A lot of foreign travellers who were in Jaipur on gemstone business used to set up camp there over winter and use it as a base to do the season’s buying from.
Sometimes it felt like a mini township – with neighbours in and out of each others rooms all day and half the night. Checking out eachothers finds and newest jewellery designs, inspecting bags of beads and stones, doing trades, smoking dope, and gossiping about new stuff arriving to the market or the latest scandelous scammers in town. Everyone was hoping to get lucky, make some money, and it gave a bit of a buzz to the place, a sort of simmering just below the surface.
Jaipur is the biggest city in Rajasthan and has been the hub of India’s gem trade for centuries. A key trading post for Rubies, Saphires, jewel-cutters, silver-workers, and goldsmiths for literally hundreds of years.
Serious stone buyers travel there from all over the world. From top European jewellery designers to professional money launderers, you’d spy them in the backs of the tiny jewel shops, with their mircroscopes and special little laser lights and expensive shoes.

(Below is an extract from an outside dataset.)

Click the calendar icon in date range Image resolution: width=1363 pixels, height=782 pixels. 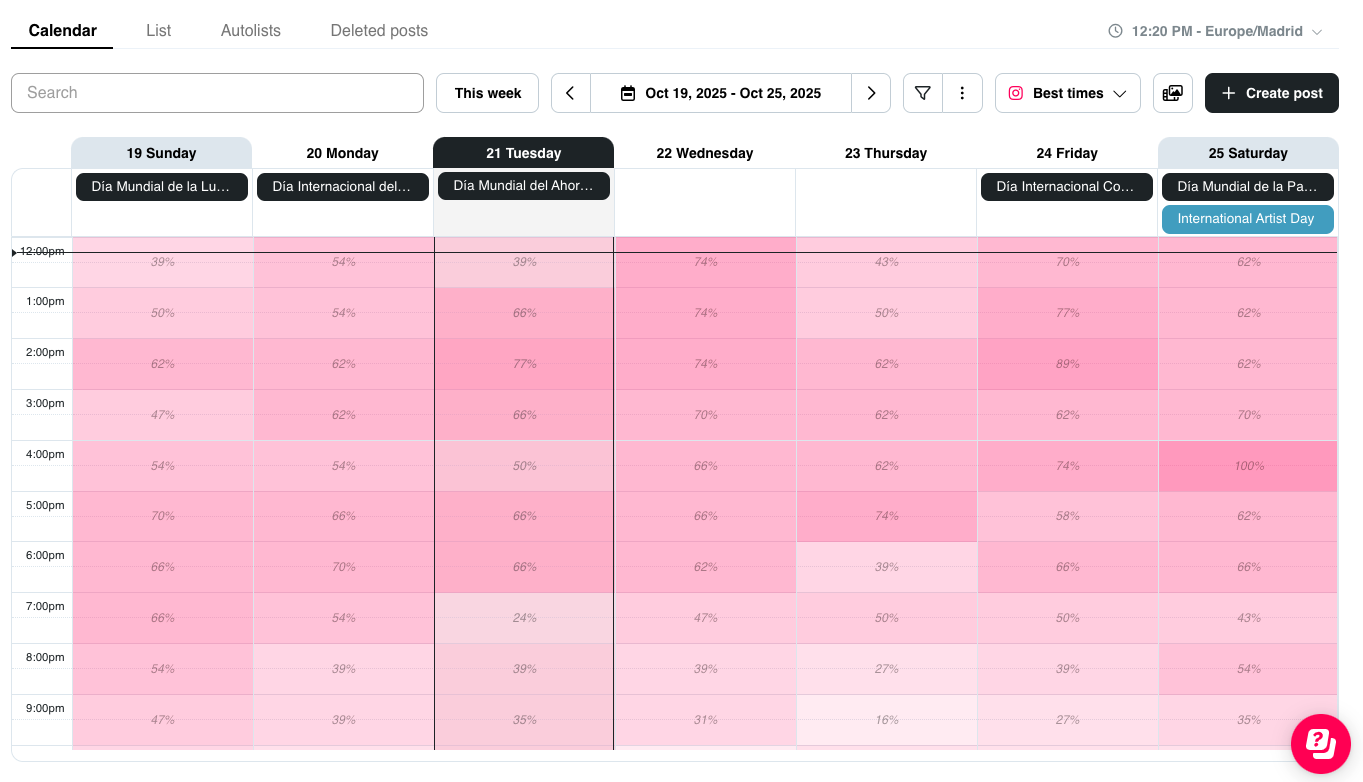pyautogui.click(x=628, y=93)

But The Evergreen was for that other breed of trader a bit lower down the foodchain… grafters and perpetual nomads, people who seem to migrate around the world following the party scene, hustling bits of business everywhere, changing country every six months when the visas run out.
The rooms were arranged in a square pattern on three floors, rows of doors along open landings above a central courtyard. A bit like an old fashioned prison, – except with entire families of cats living on the stairs, a permanent fog of dope smoke, and loads of skinny, shirtless Italian men in flip flops lounging about the place with names like Goa Pete, and Om-Shanti Paulo.

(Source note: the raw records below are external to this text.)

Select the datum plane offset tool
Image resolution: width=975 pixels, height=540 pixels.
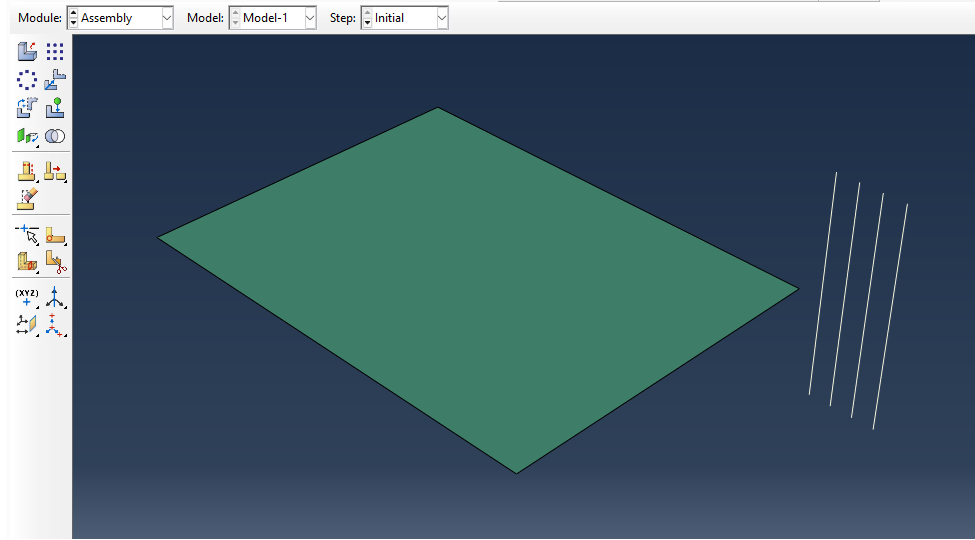pyautogui.click(x=27, y=325)
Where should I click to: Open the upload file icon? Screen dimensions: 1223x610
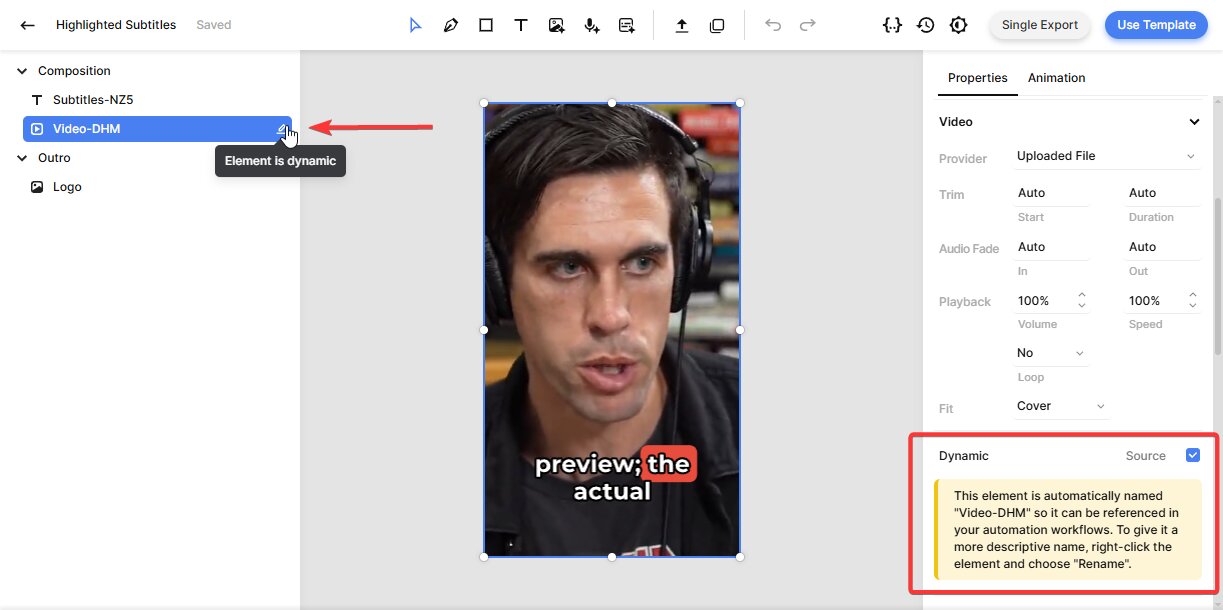click(682, 25)
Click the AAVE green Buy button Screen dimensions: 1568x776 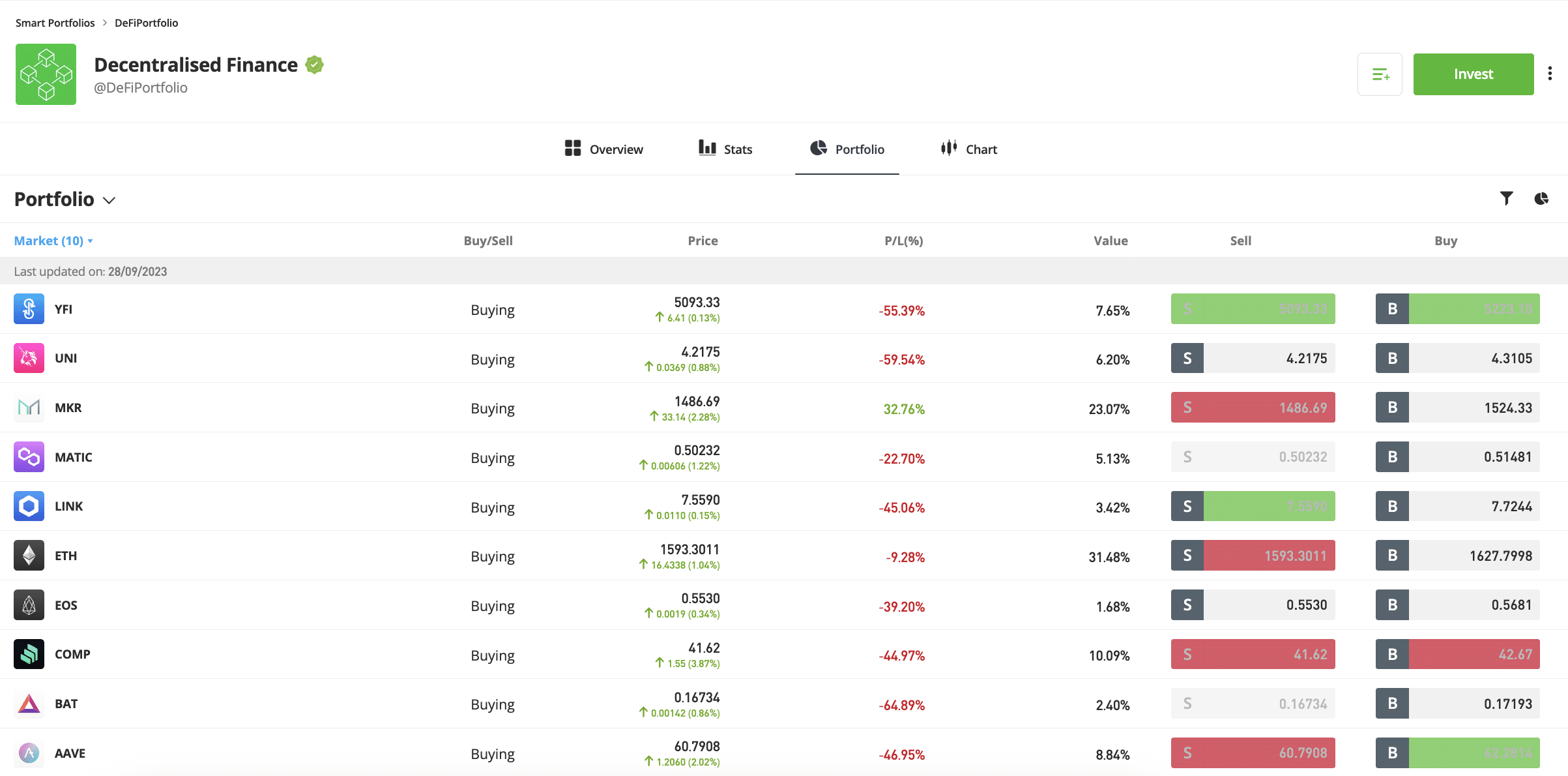[x=1457, y=753]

I was only in town for one night on my way back to Pushkar, so I’d stopped at The Evergreen for a bit of old times sake.
Inside i met a Dutchman who was also just passing through. He must have been around my age at the time, handsome, early thirties, – with one of those deep chestnut tans of someone who hadn’t seen a winter in years. I can’t remember his name but i do recall taking a bit of a shine to him and we’d started chatting. It turned out that he too was a bit of a roving antiques trader and had recently spent some months in Africa. We discovered that we were into similar types of pieces, – mystical, religious, and spiritual artefacts, objects with ritual or magical purpose.
The Evergreen kitchen was usually pretty good but this particular week the whole thing had been pulled out along with three tons of pipes and rubble, and was heaped in the middle of the courtyard for ‘refurbishments’. Every surface was covered in a thick chalky layer of dust that dried your throat out and sat on your toungue. Even the stairwell cats billowed up great powdery clouds of white when you stroked them.

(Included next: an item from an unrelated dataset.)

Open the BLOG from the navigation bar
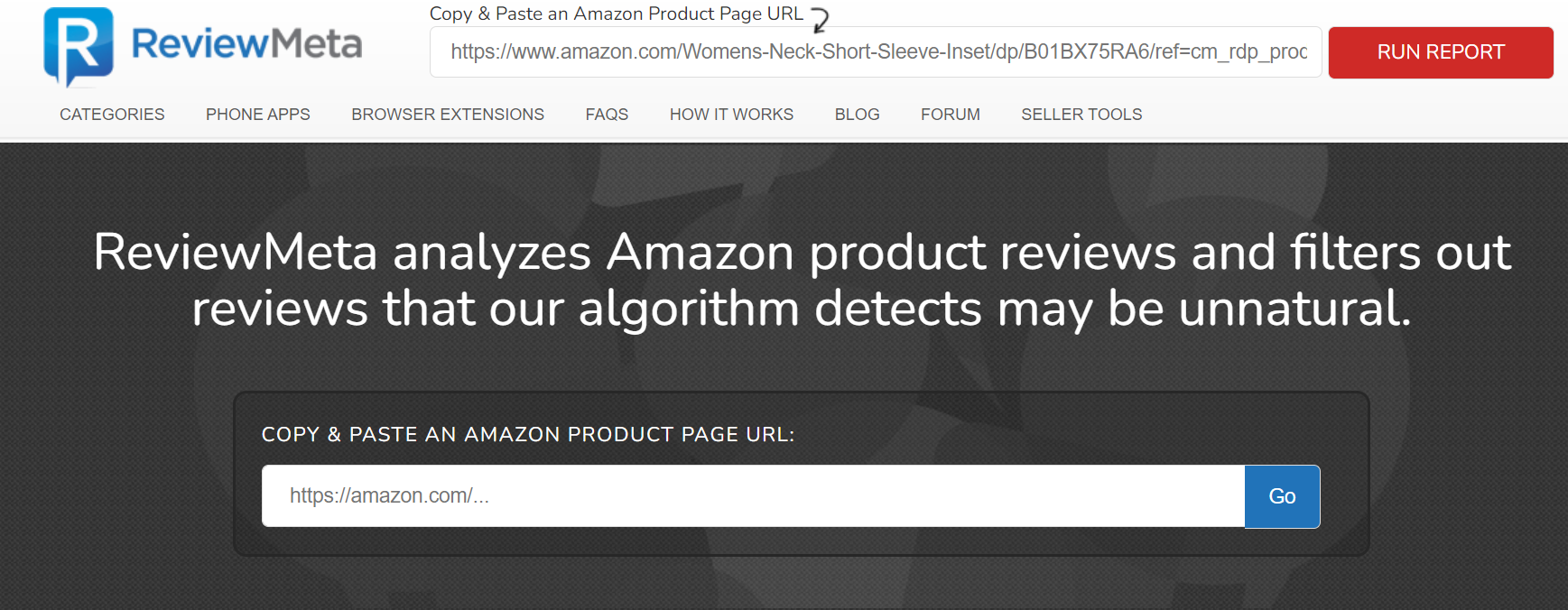The width and height of the screenshot is (1568, 610). (x=857, y=114)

Walking into town to get away from the dust and find some dinner my new favorite dutchman told me a story. About an experience he’d had buying an old boar tusk talisman from a dealer in Camaroon. How while they were trying to tie up the deal it was like they both suddenly took leave of their senses and had become obsessed with this object. He said before he knew what happened they’d gone from a friendly conversation between dealers to finding themselves yelling and fighting over it, caught in a rage that sprang out of nowhere, like in a flash this tusk became most important thing in the whole world.
He said it freaked him out when he’d realized,
how some of these objects are powerful.